Incident: Failure of Federal Protective Service Inspection Software System.

Published Date: 2012-07-25

Postmortem Analysis
Timeline 1. The software failure incident happened last month before the article was published on July 25, 2012 [13058]. Therefore, the software failure incident likely occurred in June 2012.
System 1. Risk Assessment and Management Program (Ramp) [13058] 2. Modified Infrastructure Survey Tool (Mist) [13058]
Responsible Organization 1. The Department of Homeland Security's police and security agency was responsible for causing the software failure incident [13058].
Impacted Organization 1. The Department of Homeland Security's police and security agency (FPS) [13058] 2. Federal facilities across the country [13058]
Software Causes 1. The software program called the Risk Assessment and Management Program (Ramp) failed due to unreliability, including data disappearing from the database, connection issues in remote areas, and inability to verify training and certification information [13058]. 2. The replacement software tool, Modified Infrastructure Survey Tool (Mist), was found to have a major vulnerability in that it couldn't compare security risks between federal facilities, assuming all facilities within the same security level had the same risk regardless of location. This limitation hindered the prioritization and mitigation of critical risks across different facilities [13058].
Non-software Causes 1. Lack of minimum security standards and inspection regime for federal facilities [13058] 2. Unreliable data on inspection backlog and extent of inspections [13058] 3. Challenges in overseeing contract guards [13058] 4. Inability to compare security risks between federal facilities [13058] 5. Lack of prioritization and mitigation of critical risks at federal facilities [13058] 6. Failure to factor potential consequences of adverse events like terrorist attacks [13058] 7. Security lapses including explosives in lost and found, stolen guns, and delayed discovery of a dead body [13058]
Impacts 1. The software failure incident led to the inability of the Federal Protective Service (FPS) to accurately measure security risks in federal facilities, as the new software tool, Mist, was unable to compare security risks between different federal facilities [13058]. 2. The failure of the software tools, including the previous system Ramp and the interim system used before Mist, resulted in security lapses such as explosives being mistakenly placed in the lost and found, guns being stolen from a federal building, and a dead body being discovered months after the person died at a facility [13058]. 3. The software failure incident caused challenges in overseeing approximately 12,500 contract guards, as the data was unreliable and inspections were not being conducted effectively [13058].
Preventions 1. Implementing thorough testing procedures before deploying the software program could have potentially prevented the software failure incident [13058]. 2. Conducting a comprehensive evaluation of the software's capabilities and limitations, including its ability to compare security risks between federal facilities, could have helped identify potential issues before deployment [13058]. 3. Ensuring proper data validation and verification mechanisms within the software to prevent data discrepancies and errors, as seen with the previous system, Ramp, could have mitigated the risk of failure [13058]. 4. Investing in ongoing maintenance and updates for the software to address any identified vulnerabilities or shortcomings could have improved its effectiveness and reliability [13058].
Fixes 1. Implement a software tool that accurately measures security risks and can prioritize vulnerabilities across federal facilities [13058]. 2. Ensure the new software tool factors in the potential consequences of security vulnerabilities being exploited in an attack to enable informed decision-making on resource allocation [13058]. 3. Develop a permanent software solution that addresses the shortcomings of the interim tools like Mist and Ramp, providing reliable data storage, connectivity, and verification mechanisms for inspections [13058].
References 1. Government Accountability Office [13058]

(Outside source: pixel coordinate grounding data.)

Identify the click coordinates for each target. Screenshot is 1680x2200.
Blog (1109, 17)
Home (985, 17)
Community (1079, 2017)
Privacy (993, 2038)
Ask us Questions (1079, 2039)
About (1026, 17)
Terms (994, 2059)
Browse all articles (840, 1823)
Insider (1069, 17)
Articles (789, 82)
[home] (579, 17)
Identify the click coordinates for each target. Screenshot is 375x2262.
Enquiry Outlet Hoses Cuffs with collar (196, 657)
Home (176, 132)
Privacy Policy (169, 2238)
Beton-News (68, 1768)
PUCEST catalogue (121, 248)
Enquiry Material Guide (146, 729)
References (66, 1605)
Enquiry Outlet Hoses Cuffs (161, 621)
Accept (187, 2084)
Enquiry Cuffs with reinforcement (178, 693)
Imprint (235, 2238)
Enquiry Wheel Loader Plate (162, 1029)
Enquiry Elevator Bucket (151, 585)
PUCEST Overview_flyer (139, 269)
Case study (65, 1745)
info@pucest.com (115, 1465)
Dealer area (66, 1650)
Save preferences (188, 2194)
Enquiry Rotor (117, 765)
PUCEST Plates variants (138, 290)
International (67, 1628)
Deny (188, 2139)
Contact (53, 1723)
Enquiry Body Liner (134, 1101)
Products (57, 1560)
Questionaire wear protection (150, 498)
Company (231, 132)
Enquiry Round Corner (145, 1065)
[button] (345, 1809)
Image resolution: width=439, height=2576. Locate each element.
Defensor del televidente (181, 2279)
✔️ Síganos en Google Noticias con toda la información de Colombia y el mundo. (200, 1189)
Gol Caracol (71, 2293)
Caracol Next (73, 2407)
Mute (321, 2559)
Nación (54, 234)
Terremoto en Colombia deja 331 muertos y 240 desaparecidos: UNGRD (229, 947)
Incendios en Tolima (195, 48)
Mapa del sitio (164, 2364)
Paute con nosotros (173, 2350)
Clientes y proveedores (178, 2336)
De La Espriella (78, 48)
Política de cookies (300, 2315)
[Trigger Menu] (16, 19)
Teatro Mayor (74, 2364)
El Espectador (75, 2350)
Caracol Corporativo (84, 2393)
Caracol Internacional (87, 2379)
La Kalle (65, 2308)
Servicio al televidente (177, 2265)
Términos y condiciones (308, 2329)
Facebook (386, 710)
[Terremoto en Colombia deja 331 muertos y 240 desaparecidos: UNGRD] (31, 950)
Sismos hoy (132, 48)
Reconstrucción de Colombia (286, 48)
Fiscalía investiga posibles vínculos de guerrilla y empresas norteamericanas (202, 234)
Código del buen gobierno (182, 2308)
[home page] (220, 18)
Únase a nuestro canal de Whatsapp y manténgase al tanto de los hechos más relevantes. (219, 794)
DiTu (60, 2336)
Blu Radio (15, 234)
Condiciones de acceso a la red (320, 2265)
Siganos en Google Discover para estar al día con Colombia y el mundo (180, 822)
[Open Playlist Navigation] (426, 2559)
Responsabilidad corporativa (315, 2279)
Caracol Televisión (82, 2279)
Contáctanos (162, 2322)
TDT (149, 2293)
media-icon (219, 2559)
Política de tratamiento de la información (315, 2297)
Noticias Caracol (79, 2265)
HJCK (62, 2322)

Software Taxonomy of Faults

Category Option Rationale
Recurring one_organization, multiple_organization (a) The software failure incident has happened again at the same organization. The Federal Protective Service (FPS) had previously experienced a software failure with the Risk Assessment and Management Program (Ramp), which was unreliable and had various issues such as data disappearing from the database, connectivity problems in remote areas, and difficulties in verifying training and certification information from contractors [13058]. (b) The software failure incident has happened again at multiple organizations. The article mentions that the Department of Homeland Security's police and security agency is preparing to adopt a new software tool for inspections, but this tool also has issues and may not accurately measure security risks. Additionally, the article highlights security lapses at federal buildings in different locations, such as explosives mistakenly placed in the lost and found in Detroit, guns stolen in Atlanta, and a dead body discovered in Kansas City months after the person died [13058].
Phase (Design/Operation) design, operation (a) The software failure incident related to the design phase is evident in the case of the software tools used for inspecting federal buildings. The article mentions the failure of the previous system called the Risk Assessment and Management Program (Ramp) due to design flaws. Ramp, which was supposed to be simple, had issues such as recorded inspections disappearing from the database, connectivity problems in remote areas, and inability to verify training and certification information from contractors [13058]. (b) The software failure incident related to the operation phase is highlighted by the challenges faced during the operation of the interim systems before the adoption of a new software tool. The article mentions that the current interim system does not allow for the generation of post-inspection reports, lacks a way for inspectors to check guard training and certification data, making it difficult to verify compliance with inspection requirements [13058].
Boundary (Internal/External) within_system, outside_system (a) within_system: The software failure incident described in the articles is primarily within the system. The failure of the software tools like the Risk Assessment and Management Program (Ramp) and its replacement, the Modified Infrastructure Survey Tool (Mist), were due to internal factors such as design limitations, unreliability, and inability to compare security risks between federal facilities [13058]. These issues stemmed from within the system itself, indicating a failure in the development and implementation of the software tools. (b) outside_system: While the software failure incident is mainly attributed to within-system factors, there are also external factors mentioned in the articles. For example, the lack of minimum security standards and inspection regime for federal facilities before the development of the software tools highlights external factors contributing to the failure incident [13058]. Additionally, the challenges faced by the Federal Protective Service in overseeing contract guards and the security lapses in various federal buildings point to external factors impacting the overall security situation, which in turn affects the software tools being used [13058].
Nature (Human/Non-human) non-human_actions, human_actions (a) The software failure incident in the article was primarily due to non-human actions, such as the software programs like Mist and Ramp failing to accurately measure security risks and prioritize vulnerabilities across federal facilities [13058]. These failures were attributed to design flaws and limitations in the software tools themselves, rather than human actions. (b) However, human actions also played a role in the software failure incident. For example, there were issues with inspectors duplicating paperwork to spoof inspections, guards mishandling security procedures leading to incidents like a bag of explosives being misplaced, and guns being stolen from a federal building by a contract guard [13058]. These human actions contributed to the overall failure of the security inspection systems.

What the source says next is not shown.